その答えはシエスタには考えるまでもなかった。
「それだけではございません。勇者様のお気持ちは非常にありがたいのですが、お気持ちに沿うことは出来かねます」
「互いに了承してるんだ! 別に構わないだろう!」
山田が見たら『おいおいがっつき過ぎィー! がっつき虫かよ!』などとツッコんだだろう。
「これまでに何度も私達クラーテルの者からお話させていただいたことと存じますが、僭越ながらもう一度心を鎮めてお聴きくださいませ。
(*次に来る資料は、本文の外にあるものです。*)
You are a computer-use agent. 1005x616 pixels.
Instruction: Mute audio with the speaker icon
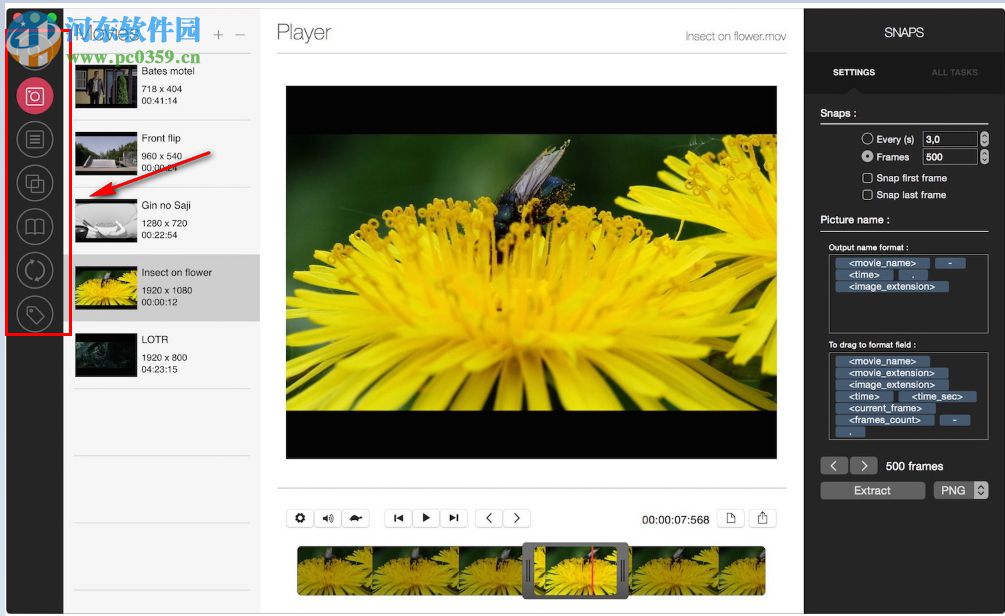[x=328, y=517]
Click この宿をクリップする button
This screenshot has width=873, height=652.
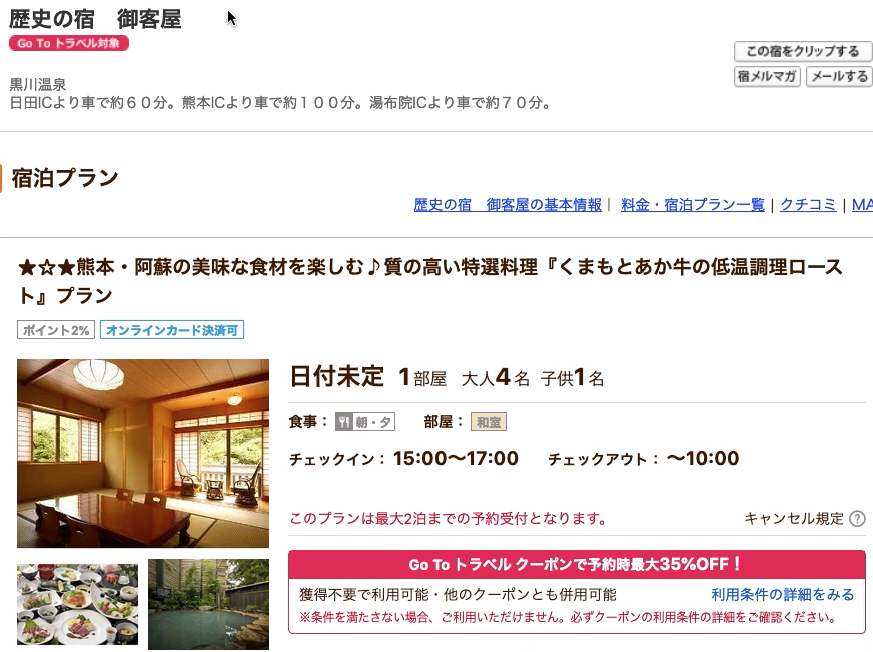tap(803, 51)
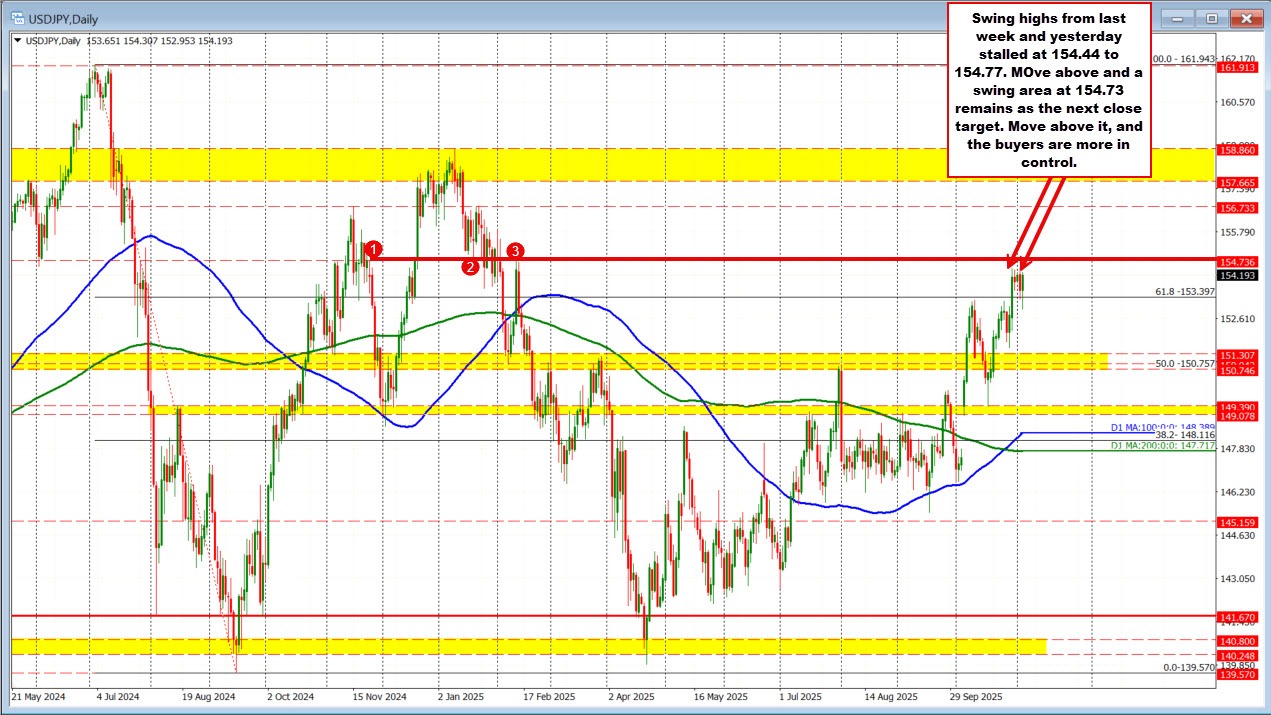
Task: Select the red numbered marker "3" on the chart
Action: pyautogui.click(x=517, y=251)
そもそも私達聖職者は神に己の身を含めた全てを捧げております。
ですので、勇者様の御期待されるような行為を行った時点で、私達は私達の信ずる神から、全ての加護や能力を剥奪されるのです」
リューグーインは「クッッッ!!」と呻いた。
快楽か能力かを天秤に掛けていることは自明の表情であった。そもそも天秤に掛けて良いものでもないのだ。
シエスタはダメ押しが必要かと内心で眉を顰めた。
「私の能力は聖女ミカには及びませんが、それに次ぐものです。
勇者様に説くには失礼かと存じますが、これからますます激しくなる勇者様の迷宮探索におきまして、もし万が一聖女ミカを喪われた際のことを考えますと、彼女のスペア足り得る私の力を温存しておくに超したことはないと思われます」
リューグーインが「チッ!」と吐き捨て、シエスタを突き飛ばした。勢いのまま床に倒れ込んだ彼女は、割れた陶器の一部で掌を切ったのだった。
「君、モテないだろ?」
持てない? 保てない? もてない? モテナイ?
シエスタには彼が言ってることが理解出来なかった。
「君は口が達者な女性だよ本当に。
モテる女ってのは、有能であったとしても、それを感じさせずに、それとなく男性を立てる女性だよ。
君のそれは何? 有能アピールかな? バカバカしい!
積極的に男の前へしゃしゃり出る女性は僕の好みじゃないんだ。だから君は不合格」
ああ、『モテない』ですね。
シエスタは己の心がさらに冷えていくような感覚に陥った。
リューグーインがシッシッと彼女を追い払う仕草で部屋から追い出そうとした───ちょうどその時、
「失礼しますねぇ」という明らかに失礼な中年のダミ声がドアの向こうから聞こえた。
声の主は返事も聞かずにドアを開けたのだった。